NO is a potent vasodilator, too, making NO nanoparticles an ideal way to treat erectile dysfunction (ED). Despite widespread use of oral phosphodiesterase type 5 (PDE5) inhibitor drugs for ED, they have several drawbacks such as flushing, headache, and congestion. Moreover, patients with diabetes and other diseases often do not respond to oral PDE5 drugs. A topical treatment could overcome side effects and serve more types of men. “There’s a significant unmet need for better ED drugs,” says Towarnicki.

The nanoparticles can deliver current small molecule ED drugs as well as NO, as reported in January in the Journal of Sexual Medicine.

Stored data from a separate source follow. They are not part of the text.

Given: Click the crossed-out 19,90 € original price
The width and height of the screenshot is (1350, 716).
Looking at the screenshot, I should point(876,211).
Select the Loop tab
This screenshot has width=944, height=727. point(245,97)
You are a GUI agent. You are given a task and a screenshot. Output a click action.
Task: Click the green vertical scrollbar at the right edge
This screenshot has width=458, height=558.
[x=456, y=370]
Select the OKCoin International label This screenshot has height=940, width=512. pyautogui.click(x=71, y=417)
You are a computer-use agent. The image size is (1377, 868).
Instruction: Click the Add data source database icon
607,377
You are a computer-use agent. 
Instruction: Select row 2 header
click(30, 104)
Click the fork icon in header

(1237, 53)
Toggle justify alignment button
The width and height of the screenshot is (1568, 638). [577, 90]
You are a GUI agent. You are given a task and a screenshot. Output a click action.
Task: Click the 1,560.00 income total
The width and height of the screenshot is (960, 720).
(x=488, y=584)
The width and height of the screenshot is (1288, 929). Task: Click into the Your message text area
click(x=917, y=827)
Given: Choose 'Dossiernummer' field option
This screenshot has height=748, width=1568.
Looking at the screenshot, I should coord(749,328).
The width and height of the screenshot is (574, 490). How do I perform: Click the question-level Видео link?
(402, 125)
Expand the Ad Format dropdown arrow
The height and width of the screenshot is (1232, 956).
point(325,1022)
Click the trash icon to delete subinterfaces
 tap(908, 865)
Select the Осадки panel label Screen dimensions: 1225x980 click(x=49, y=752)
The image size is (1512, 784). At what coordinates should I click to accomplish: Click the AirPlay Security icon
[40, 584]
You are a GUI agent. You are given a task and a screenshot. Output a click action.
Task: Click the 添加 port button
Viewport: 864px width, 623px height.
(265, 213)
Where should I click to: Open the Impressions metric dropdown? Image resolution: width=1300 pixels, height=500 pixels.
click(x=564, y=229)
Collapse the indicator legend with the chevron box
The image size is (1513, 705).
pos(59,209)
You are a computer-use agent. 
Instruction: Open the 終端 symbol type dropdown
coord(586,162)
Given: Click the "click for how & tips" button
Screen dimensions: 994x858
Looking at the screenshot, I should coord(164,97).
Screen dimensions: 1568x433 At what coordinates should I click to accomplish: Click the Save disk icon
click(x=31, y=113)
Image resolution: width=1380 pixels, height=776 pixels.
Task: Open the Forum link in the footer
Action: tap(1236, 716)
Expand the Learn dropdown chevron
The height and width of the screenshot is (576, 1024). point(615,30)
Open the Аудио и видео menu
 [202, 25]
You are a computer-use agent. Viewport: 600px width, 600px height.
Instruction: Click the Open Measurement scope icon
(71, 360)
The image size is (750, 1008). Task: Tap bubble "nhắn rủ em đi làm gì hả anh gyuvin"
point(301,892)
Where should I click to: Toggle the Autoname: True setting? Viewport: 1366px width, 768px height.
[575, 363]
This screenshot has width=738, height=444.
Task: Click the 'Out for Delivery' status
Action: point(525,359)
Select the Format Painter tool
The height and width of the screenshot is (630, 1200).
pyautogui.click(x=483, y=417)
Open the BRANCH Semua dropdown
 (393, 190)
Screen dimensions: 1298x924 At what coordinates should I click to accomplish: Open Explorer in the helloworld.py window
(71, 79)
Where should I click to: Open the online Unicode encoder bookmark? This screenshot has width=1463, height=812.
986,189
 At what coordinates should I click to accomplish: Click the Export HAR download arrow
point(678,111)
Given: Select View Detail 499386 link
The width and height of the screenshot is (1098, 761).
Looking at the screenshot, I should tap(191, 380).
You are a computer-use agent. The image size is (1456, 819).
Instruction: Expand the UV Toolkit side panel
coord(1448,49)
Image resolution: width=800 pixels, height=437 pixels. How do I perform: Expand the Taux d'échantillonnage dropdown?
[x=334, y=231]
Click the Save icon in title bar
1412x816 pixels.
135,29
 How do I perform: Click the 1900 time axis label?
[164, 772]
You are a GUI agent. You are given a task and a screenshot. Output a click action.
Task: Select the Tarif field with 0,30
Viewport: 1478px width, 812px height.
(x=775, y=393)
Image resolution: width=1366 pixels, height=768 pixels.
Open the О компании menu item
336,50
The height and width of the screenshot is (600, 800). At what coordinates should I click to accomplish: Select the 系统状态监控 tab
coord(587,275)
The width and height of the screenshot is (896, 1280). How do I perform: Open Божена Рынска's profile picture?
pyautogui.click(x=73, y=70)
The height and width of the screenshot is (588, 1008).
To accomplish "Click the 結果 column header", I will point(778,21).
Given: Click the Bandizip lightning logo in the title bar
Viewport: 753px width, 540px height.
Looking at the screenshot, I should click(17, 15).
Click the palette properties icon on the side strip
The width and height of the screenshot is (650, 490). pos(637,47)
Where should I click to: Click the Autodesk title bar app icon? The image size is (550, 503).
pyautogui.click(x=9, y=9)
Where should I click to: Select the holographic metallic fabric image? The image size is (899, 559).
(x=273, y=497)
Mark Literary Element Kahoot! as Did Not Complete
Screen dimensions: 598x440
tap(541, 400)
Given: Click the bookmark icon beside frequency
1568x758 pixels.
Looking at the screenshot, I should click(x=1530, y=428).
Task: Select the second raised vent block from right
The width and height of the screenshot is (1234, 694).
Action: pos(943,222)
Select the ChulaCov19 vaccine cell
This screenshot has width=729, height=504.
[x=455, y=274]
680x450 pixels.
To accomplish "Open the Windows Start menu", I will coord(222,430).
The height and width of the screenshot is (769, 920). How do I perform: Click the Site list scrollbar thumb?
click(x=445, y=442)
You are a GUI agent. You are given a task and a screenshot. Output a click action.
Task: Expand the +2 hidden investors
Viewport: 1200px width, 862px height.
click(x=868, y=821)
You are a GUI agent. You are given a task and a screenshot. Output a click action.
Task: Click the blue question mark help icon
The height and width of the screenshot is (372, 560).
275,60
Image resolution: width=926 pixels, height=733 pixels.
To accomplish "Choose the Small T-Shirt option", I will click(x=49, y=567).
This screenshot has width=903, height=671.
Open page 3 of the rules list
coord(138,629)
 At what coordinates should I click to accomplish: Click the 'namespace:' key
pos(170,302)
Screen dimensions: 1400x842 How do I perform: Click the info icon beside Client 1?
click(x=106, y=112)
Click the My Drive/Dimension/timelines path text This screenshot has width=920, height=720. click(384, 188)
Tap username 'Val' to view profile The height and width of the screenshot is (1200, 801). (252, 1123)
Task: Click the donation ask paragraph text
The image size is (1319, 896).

Topical treatment with nanoparticles encapsulating either NO or tadalafil (Cialis®) produced visible erections in a rat model for ED. There was no evidence of congestion or other side effects. And when oral doses of PDE5 inhibitors are compared to topical delivery in the nanoparticles, the topical formulations perform better, Towarnicki said.

Severed nerves, a consequence of prostatectomy, also cause ED. To simulate this condition, Makefield researchers severed the nerves of healthy young male rats. One week later, a topical dose of NO-nanoparticles spread on the rat penises caused erections.

“These are the exact nanoparticles that are antimicrobial, too,” Towarnicki points out. Different clinical needs can be met by optimizing the release kinetics of the nanoparticles. For instance, an antimicrobial can be designed to release NO for 24 hours at the site of an infection, whereas a treatment for ED would have a higher initial release rate followed by faster depletion.

Makefield Therapeutics plans to advance its therapeutics based on NO nanoparticles through Phase II trials. They will then look for partners for larger clinical trials and marketing.